Stated problem A> Print verbatim the stretch of the Indiana specialized-driving-privileges text from "Effective January 1, 2015, Indiana’s" through "in this blog.".
Stated problem B> Write what comes next in the blog post on Indiana's specialized driving privileges, starting after its last line.

Effective January 1, 2015, Indiana’s law on driving privileges is in effect. The Indianapolis Criminal Defense Attorneys at Banks & Brower take a look at specialized driving privileges and how they may apply to you in this blog.
So, who qualifies? The statute states the following individuals are ineligible to receive a specialized driving permit:
- A person who has never had a valid Indiana driver’s license,
- A person who holds a commercial driver’s license,
- A person who has refused to submit to a chemical test offered under IC 9-30-6,
- A person who has been convicted for an offense involving the operation of a motor vehicle and causes the death of another person, and
- A person who has previously received a specialized driving privilege and the person has more than one (1) conviction for violating IC 9-30-16-5 (this last section may arise to some potential problems that we will discuss later on below)

Dataset content>
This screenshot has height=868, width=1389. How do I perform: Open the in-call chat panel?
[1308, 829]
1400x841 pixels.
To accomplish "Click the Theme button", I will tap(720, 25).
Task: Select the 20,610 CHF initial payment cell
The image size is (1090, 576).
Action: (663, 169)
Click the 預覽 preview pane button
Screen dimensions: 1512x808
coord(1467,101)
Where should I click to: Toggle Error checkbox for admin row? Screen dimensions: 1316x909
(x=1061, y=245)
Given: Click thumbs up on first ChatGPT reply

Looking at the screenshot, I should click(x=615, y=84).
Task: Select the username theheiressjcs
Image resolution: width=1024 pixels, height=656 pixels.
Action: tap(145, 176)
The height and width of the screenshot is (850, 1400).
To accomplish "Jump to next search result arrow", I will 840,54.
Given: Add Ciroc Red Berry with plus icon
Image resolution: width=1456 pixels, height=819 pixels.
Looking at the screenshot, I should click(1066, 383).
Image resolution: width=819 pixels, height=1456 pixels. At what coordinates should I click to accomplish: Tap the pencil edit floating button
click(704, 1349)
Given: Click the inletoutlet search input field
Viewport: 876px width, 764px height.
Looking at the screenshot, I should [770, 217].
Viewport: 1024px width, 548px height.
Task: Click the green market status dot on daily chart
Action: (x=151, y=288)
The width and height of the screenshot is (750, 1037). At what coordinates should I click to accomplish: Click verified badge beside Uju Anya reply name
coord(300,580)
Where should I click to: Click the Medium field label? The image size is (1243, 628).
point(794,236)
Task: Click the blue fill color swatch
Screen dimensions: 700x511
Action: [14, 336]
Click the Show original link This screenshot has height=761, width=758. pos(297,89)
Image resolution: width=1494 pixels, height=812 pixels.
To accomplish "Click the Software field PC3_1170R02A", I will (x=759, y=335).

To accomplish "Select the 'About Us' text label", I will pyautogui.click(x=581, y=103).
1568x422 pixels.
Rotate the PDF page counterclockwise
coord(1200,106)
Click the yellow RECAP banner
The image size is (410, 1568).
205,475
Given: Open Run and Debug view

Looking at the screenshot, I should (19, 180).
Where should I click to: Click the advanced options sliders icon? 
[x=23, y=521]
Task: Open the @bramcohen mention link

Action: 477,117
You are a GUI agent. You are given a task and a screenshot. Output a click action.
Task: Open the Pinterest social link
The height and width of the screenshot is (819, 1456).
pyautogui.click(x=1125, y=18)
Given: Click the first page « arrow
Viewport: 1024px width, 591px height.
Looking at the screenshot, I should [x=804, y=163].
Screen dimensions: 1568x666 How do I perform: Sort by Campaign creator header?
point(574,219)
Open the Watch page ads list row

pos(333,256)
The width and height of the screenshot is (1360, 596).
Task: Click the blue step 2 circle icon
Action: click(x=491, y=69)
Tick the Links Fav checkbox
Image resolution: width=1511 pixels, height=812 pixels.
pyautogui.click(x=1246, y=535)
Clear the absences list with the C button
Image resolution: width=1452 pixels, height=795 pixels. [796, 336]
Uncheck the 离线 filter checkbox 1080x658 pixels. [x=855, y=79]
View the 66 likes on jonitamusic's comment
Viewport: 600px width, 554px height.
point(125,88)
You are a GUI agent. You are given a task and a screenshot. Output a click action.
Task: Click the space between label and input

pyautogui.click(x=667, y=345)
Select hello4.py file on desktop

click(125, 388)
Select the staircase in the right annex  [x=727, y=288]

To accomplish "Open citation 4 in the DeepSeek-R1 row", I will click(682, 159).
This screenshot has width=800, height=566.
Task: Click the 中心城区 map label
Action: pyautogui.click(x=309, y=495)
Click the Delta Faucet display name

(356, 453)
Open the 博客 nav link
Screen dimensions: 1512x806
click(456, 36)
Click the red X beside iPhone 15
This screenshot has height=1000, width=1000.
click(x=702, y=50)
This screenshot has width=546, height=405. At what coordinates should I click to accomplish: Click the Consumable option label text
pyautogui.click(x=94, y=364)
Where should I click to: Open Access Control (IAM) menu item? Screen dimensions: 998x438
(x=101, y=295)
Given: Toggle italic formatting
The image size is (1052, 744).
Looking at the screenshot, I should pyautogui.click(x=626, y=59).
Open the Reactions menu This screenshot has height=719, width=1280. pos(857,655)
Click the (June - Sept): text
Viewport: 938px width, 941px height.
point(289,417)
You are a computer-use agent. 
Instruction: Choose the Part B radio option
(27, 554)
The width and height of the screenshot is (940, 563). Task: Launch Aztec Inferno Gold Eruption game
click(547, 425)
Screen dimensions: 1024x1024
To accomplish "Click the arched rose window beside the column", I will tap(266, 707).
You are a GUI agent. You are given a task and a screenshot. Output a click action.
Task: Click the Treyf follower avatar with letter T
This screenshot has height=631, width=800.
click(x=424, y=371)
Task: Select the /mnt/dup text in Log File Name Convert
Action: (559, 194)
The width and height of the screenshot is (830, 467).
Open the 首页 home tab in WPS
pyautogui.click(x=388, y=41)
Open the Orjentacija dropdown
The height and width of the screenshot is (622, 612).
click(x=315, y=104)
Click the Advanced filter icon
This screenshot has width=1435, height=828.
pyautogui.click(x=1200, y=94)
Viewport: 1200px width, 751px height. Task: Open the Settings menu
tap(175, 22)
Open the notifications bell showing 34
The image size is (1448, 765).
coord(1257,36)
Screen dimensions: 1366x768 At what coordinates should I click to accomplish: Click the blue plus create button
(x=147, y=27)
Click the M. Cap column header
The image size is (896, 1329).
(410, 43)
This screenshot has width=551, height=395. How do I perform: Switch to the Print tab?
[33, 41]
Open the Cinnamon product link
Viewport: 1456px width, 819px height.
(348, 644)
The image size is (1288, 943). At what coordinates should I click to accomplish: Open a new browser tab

Task response A>
Effective January 1, 2015, Indiana’s law on driving privileges is in effect. The Indianapolis Criminal Defense Attorneys at Banks & Brower take a look at specialized driving privileges and how they may apply to you in this blog.

Task response B>
The statute is pretty clear about who is ineligible. This leaves a HUGE door open as to who may petition. If you are HTV you can apply, if you are on an insurance suspension you can apply, if you are on any type of DUI suspension you can apply, if you are suspended for multiple unpaid tickets you can apply. Quite frankly the possibilities for drivers to gain this specialized driving privilege are expansive compared to the old hardship license
If you don’t fall under one of the ineligibilities, the court imposing the suspension may “stay” that suspension and grant a specialized driving privilege for at least 180 days. The court has complete discretion here, as “may stay the suspension” is the key language. The court also has the discretion to determine what specialized privileges you will be given. They can include, but are not limited to, requiring the use of ignition interlock devices and restricting a person’s driving privileges to certain days, hours, or even between certain locations.
Once granted specialized driving privileges, a driver is required to maintain proof of financial responsibility insurance, carry a copy of the order granting specialized driving privileges on their person or in their vehicle, and must produce a copy of said order upon a request from a police officer.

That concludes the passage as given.